THE RECORDS.

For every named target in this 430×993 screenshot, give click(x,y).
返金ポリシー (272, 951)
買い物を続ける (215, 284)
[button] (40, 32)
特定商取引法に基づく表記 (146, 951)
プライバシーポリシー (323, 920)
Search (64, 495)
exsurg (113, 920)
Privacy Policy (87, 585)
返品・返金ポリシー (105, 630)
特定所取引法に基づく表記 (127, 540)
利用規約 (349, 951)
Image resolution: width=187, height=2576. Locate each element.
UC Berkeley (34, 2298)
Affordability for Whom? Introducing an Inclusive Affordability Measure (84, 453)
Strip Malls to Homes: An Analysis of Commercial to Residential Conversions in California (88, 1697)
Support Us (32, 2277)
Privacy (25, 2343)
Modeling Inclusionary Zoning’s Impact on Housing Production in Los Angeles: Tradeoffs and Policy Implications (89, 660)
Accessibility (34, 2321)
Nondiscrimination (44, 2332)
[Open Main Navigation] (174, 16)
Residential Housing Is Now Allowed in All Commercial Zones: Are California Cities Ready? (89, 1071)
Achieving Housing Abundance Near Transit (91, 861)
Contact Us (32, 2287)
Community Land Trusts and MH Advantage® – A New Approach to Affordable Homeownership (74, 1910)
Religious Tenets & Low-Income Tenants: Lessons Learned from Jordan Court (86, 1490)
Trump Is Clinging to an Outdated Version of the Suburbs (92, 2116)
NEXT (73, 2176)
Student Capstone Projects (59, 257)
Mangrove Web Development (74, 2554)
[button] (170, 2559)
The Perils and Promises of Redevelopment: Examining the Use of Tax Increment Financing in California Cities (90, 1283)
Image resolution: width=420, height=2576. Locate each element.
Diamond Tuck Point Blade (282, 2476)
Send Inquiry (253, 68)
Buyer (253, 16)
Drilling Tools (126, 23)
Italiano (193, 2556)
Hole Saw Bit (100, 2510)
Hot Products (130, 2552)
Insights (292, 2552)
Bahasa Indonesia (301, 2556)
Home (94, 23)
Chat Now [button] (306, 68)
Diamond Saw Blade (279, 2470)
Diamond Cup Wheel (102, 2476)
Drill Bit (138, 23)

ASSIGNMENT.
Go through the material and report each line that holds the string "width".

PROBLEM SOLUTION.
Image resolution: width=187, height=2576. Locate each element.
Image resolution: width=420, height=2576. Locate each element.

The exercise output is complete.